Things I have tried:
- Stopping X, unplugging network card, and disabling several onboard components before attempting to resync the array.
- Going in to init level 3 before runing the resync
- Leaving the machine on long enough for the resync to complete, in case it was still happening in the background and seeing if the system would become responsive again after a while. I left it on overnight, and in the morning it was still unresponsive. The resync typically takes about 4 hours.
- Doing a complete system update (pacman -Syu)
- Ensuring mdadm monitor service is running
- Running short and long smart tests on all component drives of the array (completed without errors)
- Running a single badblocks non-destructive pass on all component drives of the array (completed without errors)
- Reseated all of the sata cables (just in case?)
- Tried passing some configuration params to the kernel at boot as per this thread:
https://bbs.archlinux.org/viewtopic.php?id=201667
processor.max_cstate=0 intel_idle.max_cstate=0 idle=poll libata.force=noncq
- Nothing is printed to any of the system logs in the moments leading up to the freeze. I suppose it's possible that there is data not yet flushed to the log file but I'm not sure how to check that.
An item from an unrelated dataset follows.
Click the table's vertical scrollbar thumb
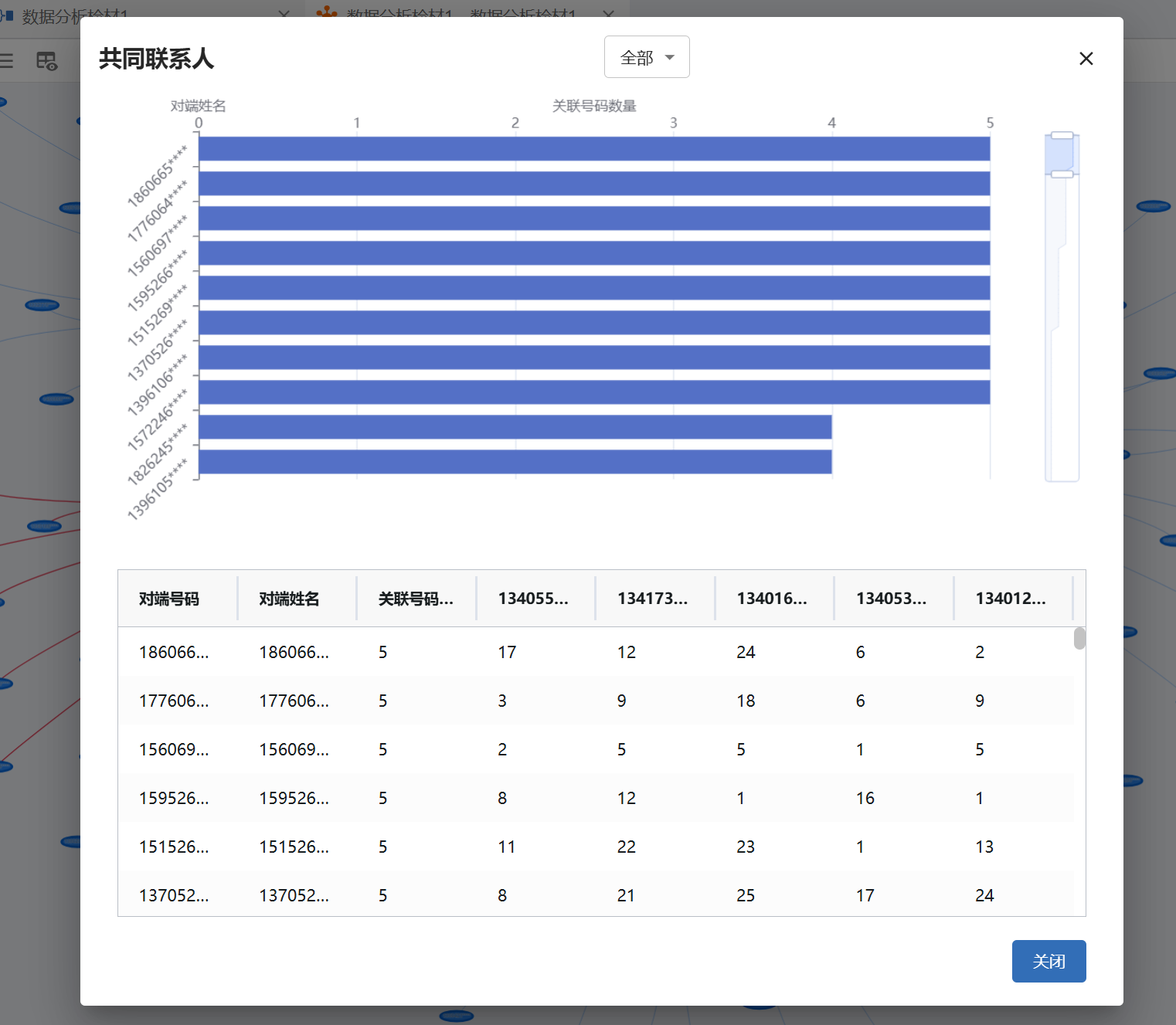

The system is not overclocked. Additional info:

# uname -a
Linux hostname 4.4.5-1-ARCH #1 SMP PREEMPT Thu Mar 10 07:38:19 CET 2016 x86_64 GNU/Linux

# lspci
00:00.0 Host bridge: Intel Corporation E7230/3000/3010 Memory Controller Hub (rev c0)
00:01.0 PCI bridge: Intel Corporation E7230/3000/3010 PCI Express Root Port (rev c0)
00:1c.0 PCI bridge: Intel Corporation NM10/ICH7 Family PCI Express Port 1 (rev 01)
00:1c.4 PCI bridge: Intel Corporation 82801GR/GH/GHM (ICH7 Family) PCI Express Port 5 (rev 01)
00:1c.5 PCI bridge: Intel Corporation 82801GR/GH/GHM (ICH7 Family) PCI Express Port 6 (rev 01)
00:1d.0 USB controller: Intel Corporation NM10/ICH7 Family USB UHCI Controller #1 (rev 01)
00:1d.1 USB controller: Intel Corporation NM10/ICH7 Family USB UHCI Controller #2 (rev 01)
00:1d.7 USB controller: Intel Corporation NM10/ICH7 Family USB2 EHCI Controller (rev 01)
00:1e.0 PCI bridge: Intel Corporation 82801 PCI Bridge (rev e1)
00:1f.0 ISA bridge: Intel Corporation 82801GB/GR (ICH7 Family) LPC Interface Bridge (rev 01)
00:1f.1 IDE interface: Intel Corporation 82801G (ICH7 Family) IDE Controller (rev 01)
00:1f.2 IDE interface: Intel Corporation NM10/ICH7 Family SATA Controller [IDE mode] (rev 01)
00:1f.3 SMBus: Intel Corporation NM10/ICH7 Family SMBus Controller (rev 01)
01:00.0 VGA compatible controller: Advanced Micro Devices, Inc. [AMD/ATI] Juniper PRO [Radeon HD 5750]
01:00.1 Audio device: Advanced Micro Devices, Inc. [AMD/ATI] Juniper HDMI Audio [Radeon HD 5700 Series]
02:00.0 PCI bridge: Intel Corporation 6702PXH PCI Express-to-PCI Bridge A (rev 09)
03:02.0 SCSI storage controller: Marvell Technology Group Ltd. MV88SX6081 8-port SATA II PCI-X Controller (rev 09)
04:00.0 Ethernet controller: Broadcom Corporation NetXtreme BCM5721 Gigabit Ethernet PCI Express (rev 21)
05:00.0 Ethernet controller: Broadcom Corporation NetXtreme BCM5721 Gigabit Ethernet PCI Express (rev 21)
06:01.0 Multimedia audio controller: Creative Labs SB X-Fi
06:02.0 VGA compatible controller: Advanced Micro Devices, Inc. [AMD/ATI] ES1000 (rev 02)

# cat /proc/mdstat

<snip>
md127 : active (auto-read-only) raid5 sdk1[4] sdf1[2] sdc1[1] sdd1[5] sde1[0] sdb1[3]
      4883799680 blocks level 5, 64k chunk, algorithm 2 [6/6] [UUUUUU]
        resync=PENDING
<snip>

Any help would be greatly appreciated. The key seems to be in the fact that Knoppix has no problems while Arch does, otherwise I would suspect the sata controller card is on the fritz. However I don't know anything about the differences in the standard kernel configs (or anything else for that matter) between Arch and Knoppix that would point me in the right direction.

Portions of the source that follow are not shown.